According to Wikipedia, there have been no less than eight (8) movies either directly or indirectly about the life and times of Mary Stuart, Queen of Scots. And the first one was all the way back in goddamn 1895! And of course, that’s not counting all the books, the stage plays, the TV adaptations… it’s been DONE.

But so far as I’m aware, this is the first time the story has ever been directed by a woman (namely Josie Rourke, here making her film debut after an impressive career in London theatre). As women continue to find more of a foothold in Hollywood and in politics, this could make a world of difference, and it could be a story we need to revisit right now. So here we are with Mary Queen of Scots, in which the titular Scottish character and her perennial British rival are respectively played by the Irish Saorise Ronan and Australian Margot Robbie.

Right off the bat, the movie benefits greatly for being directed by a woman. There’s a distinct lack of male gaze, which makes a subtle yet significant difference when Mary is relaxing with her handmaidens, trying to conceive an heir, giving birth, etc. And of course it makes an appreciable difference when we’re seeing Mary and Elizabeth try and outmaneuver all the ambitious and envious politicians surrounding them.

Alas, the direction here is otherwise flat. We only get one battle scene, and it’s incoherent. A man gets stabbed to death, and it doesn’t register on any kind of visceral level. There’s all this talk about succession and marriage and the Catholics/Protestants feud, and none of it congeals into anything engaging. I have no idea how Beau Willimon — he who created the great American political saga “House of Cards” — could have crafted such a multilayered tale of political intrigue that comes off as so petty and boring.

Of course the filmmakers try and make the story more timely, mostly by way of telling a story about two female regents who are vastly more capable of leading than the men aspiring to the throne. And of course we also get a fair bit of slut-shaming, mob mentality, spreading fear and hatred through scandalous lies and overblown rhetoric, etc. Trouble is, most of this is expressed through David Tennant’s character, playing to the cheap seats as he struggles to act through the giant mass of fake hair on his face.

There’s something missing here, and it took me the longest time to figure out what it was. Then the climax happened, and it became abundantly clear.

To be entirely fair, there is no historical evidence that Mary and Elizabeth ever actually met. Even in the movie itself, the characters are perfectly clear in stating why nobody could ever know that the two of them had ever been in the same room together. And it’s such a damn shame the filmmakers had to work with that limitation.

(Element lookup data)
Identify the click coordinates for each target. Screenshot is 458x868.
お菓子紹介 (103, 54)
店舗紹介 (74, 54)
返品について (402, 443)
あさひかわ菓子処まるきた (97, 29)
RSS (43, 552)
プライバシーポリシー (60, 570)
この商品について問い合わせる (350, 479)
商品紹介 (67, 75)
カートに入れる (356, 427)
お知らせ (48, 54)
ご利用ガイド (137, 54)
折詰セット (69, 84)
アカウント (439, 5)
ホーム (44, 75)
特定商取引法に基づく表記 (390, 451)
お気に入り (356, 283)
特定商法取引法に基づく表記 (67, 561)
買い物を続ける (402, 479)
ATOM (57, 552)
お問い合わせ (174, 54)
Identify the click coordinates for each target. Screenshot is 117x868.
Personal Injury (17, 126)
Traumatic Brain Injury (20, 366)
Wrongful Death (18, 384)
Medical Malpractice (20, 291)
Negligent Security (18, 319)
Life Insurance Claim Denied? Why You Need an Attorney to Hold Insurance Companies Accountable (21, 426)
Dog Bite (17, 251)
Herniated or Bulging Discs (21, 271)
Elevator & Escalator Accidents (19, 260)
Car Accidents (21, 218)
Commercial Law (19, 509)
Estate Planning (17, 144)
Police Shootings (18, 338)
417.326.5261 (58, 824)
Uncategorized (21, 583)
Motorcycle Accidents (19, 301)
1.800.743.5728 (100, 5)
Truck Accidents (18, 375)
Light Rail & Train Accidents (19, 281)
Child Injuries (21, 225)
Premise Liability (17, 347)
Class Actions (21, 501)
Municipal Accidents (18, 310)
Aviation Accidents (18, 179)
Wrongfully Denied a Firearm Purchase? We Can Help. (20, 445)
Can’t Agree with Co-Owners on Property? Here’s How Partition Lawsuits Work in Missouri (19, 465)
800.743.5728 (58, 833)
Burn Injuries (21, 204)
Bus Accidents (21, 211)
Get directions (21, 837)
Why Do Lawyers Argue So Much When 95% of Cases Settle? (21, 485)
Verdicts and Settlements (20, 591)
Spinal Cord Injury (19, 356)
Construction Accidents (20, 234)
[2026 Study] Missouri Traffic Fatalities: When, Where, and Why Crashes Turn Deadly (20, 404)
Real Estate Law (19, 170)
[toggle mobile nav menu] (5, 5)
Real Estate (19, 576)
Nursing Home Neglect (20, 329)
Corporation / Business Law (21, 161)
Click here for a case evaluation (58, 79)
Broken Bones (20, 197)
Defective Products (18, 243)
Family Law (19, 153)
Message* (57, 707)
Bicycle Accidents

What is asked →
1. How would you render this sentence from the film review in Spanish: "We only get one battle scene, and it's incoherent."
2. According to the film review, who directed this version of the Mary Stuart story?
3. Continue the Mary Queen of Scots film review from its final sentence.

Answers for the tasks →
1. Solo tenemos una escena de batalla, y es incoherente.

2. Josie Rourke.

3.
Mary is younger and more impulsive, but she’s capable of breeding an heir. Elizabeth is older and more experienced, beyond all hope of birthing a child. There’s also the fact that Mary is still effortlessly beautiful while Elizabeth was disfigured by smallpox. Yet the two of them have to consistently fight around the clock to defend their throne against short-sighted and small-minded men. Hell, quite often, they have to defend their own power against each other. Yet in spite of all their differences, nobody else in the world could ever understand the suffering of these two queens, except each other.

These two are easily the most compelling characters in the entire movie, and they’re played by the two strongest actors in the entire cast. Guy Pearce is utterly wasted, Jack Lowden has some pretty good chemistry with Ronan before he abruptly turns heel, Ismael Cruz Cordova plays a wonderful jester before he gets unceremoniously jettisoned from the movie, and I couldn’t even tell two other actors apart from each other. Mary and Elizabeth spend pretty much the entire movie surrounded by interchangeable dullards and drunkards. Only when the two of them are finally in a room together does it finally become obvious that everyone else in the cast was dragging these two women down, and weighing down the entire film in the process.

(Side note: The movie conveniently forgets to mention that Mary and her husband Lord Darnley — that’s Lowden’s character — were first cousins. Oh, those crazy royal families and their inbreeding.)

What makes it even worse is that Mary’s imprisonment in England is completely hand-waved away. The incident of the casket letters and the alleged plots against Elizabeth’s life take place entirely offscreen. It really pisses me off that with Mary imprisoned in England, it would have been so much easier to play with historical record and contrive ways to put Mary and Elizabeth in more direct contact. Seriously, why the hell didn’t they make the whole movie about this, or at least make it the crux of the entire third act?!

More importantly, we’re talking about Mary’s execution here. For obvious reasons, it’s a hugely important event in the story. And the events leading up to that moment, the reasons why Elizabeth literally signed her death warrant, are completely unexamined. The movie opens with Mary’s execution, and ends with Mary’s execution, and in between is two solid hours of hand-wringing about who Mary will take for a husband and how she can be deposed, with barely a word spoken about why she got executed. That has to be a dealbreaker.

What’s even worse for this film is that it’s coming out in direct competition with The Favourite, another female-led period drama about British royalty (though the two films are set about 150 years apart from each other). It only makes The Favourite looks better. Next to the innovative camerawork of The Favourite, this movie looks made-for-TV quality. Next to the spirited performances and memorable characters of The Favourite, every character in this movie looks bland and lifeless. Seriously, the guy who wrote The Lobster made a more coherent and exciting political drama than the guy who wrote “House of Cards” — how the fuck did that happen?!

Mary Queen of Scots has two wonderful lead actresses and virtually no idea of what to do with them. The production design is solid, but the newbie director doesn’t know how to shoot it effectively. The presentation is stiff, the plot is unfocused, and I could barely bring myself to give a damn about anything going on.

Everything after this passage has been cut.